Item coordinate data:
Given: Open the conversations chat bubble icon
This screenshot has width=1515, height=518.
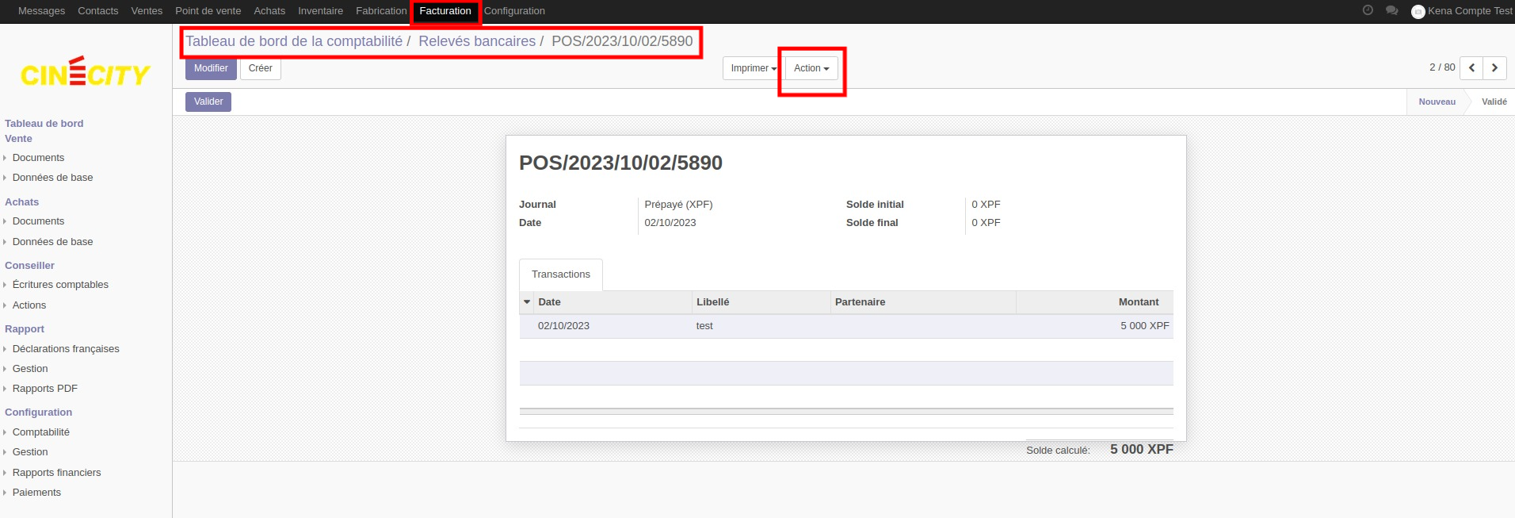Looking at the screenshot, I should [x=1391, y=10].
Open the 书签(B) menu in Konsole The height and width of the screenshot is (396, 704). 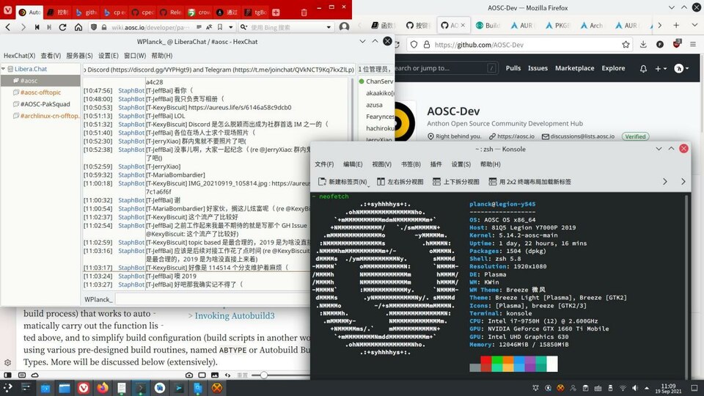(x=411, y=164)
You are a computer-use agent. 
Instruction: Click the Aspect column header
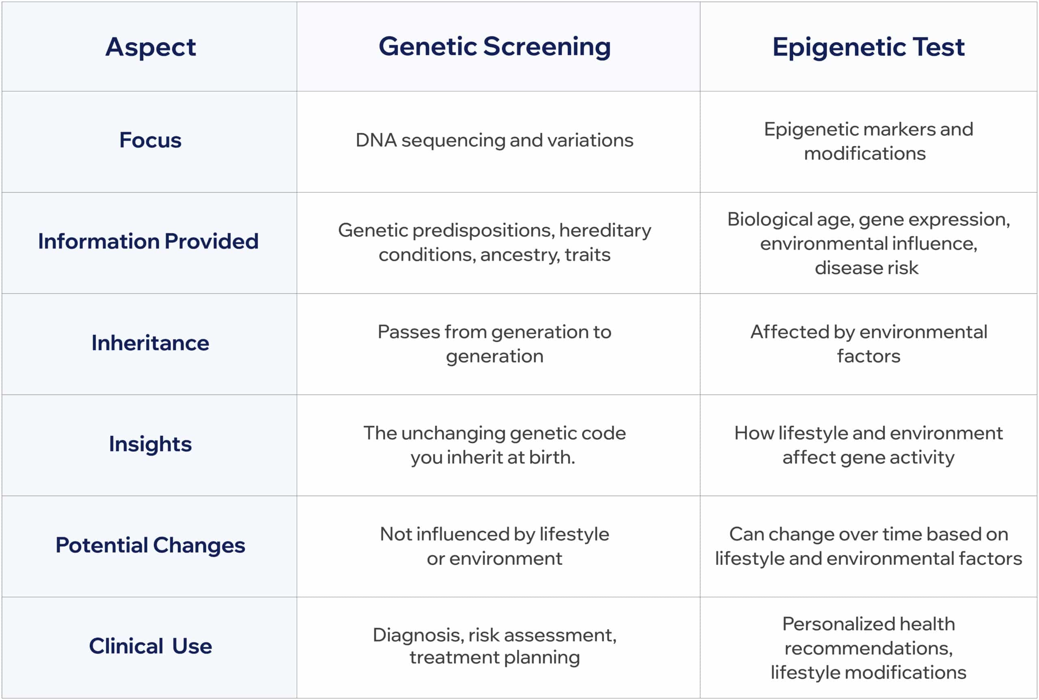pos(150,47)
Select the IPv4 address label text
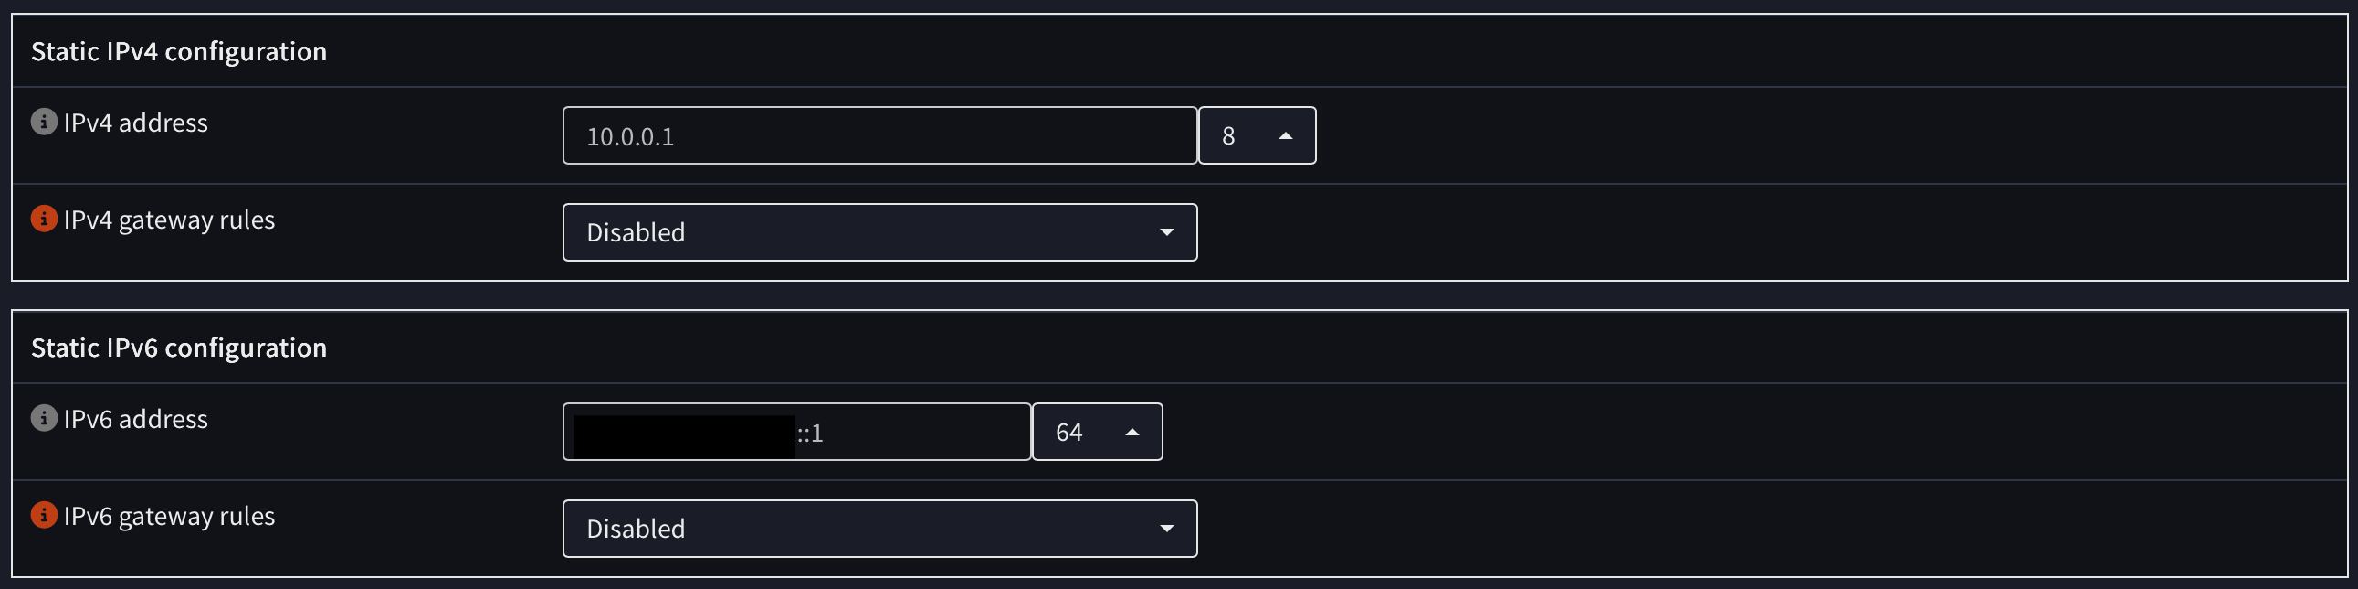 [135, 123]
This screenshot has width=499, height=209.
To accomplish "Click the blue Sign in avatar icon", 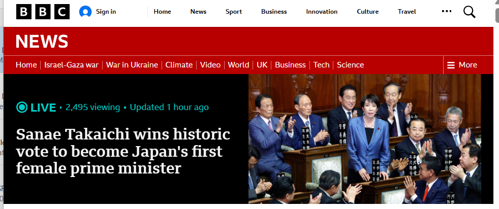I will [85, 12].
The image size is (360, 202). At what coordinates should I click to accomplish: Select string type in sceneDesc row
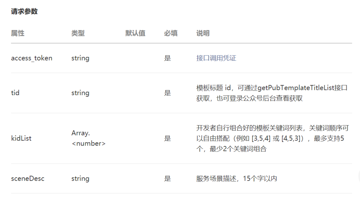click(80, 179)
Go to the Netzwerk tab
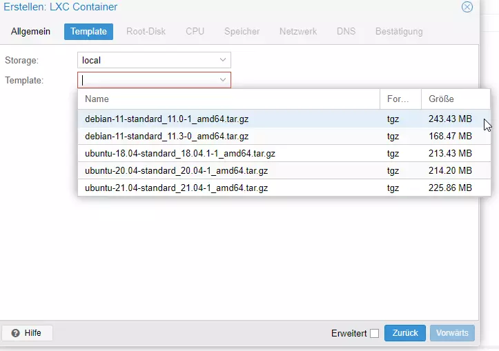 click(297, 32)
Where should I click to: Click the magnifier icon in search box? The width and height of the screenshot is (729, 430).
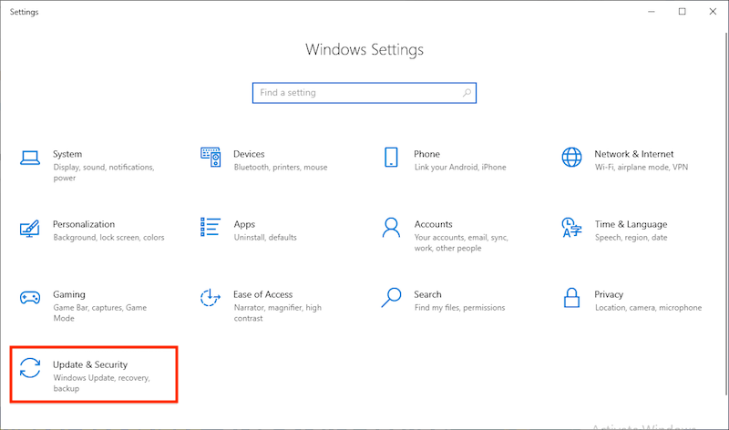coord(467,93)
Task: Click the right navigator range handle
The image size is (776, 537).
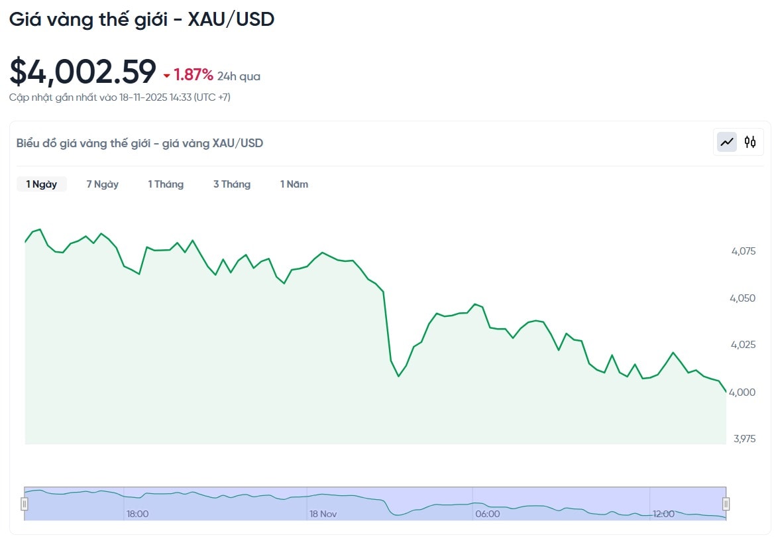Action: pos(726,504)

> **WHAT YOU SHOULD DO**: Lay out the entries from the line containing "Where should I" through the end of the entries as a two-column CSV with the columns request and answer. Give one row per entry, put each value in a single quoted field with line breaks replaced by spaces, and omit the pictures.

> **COMPLETE ANSWER**:
request,answer
"Where should I click to: Click the magnifier icon in search box? The width and height of the screenshot is (729, 430).","coord(467,93)"
"Task: Click the right navigator range handle The image size is (776, 537).","Action: pos(726,504)"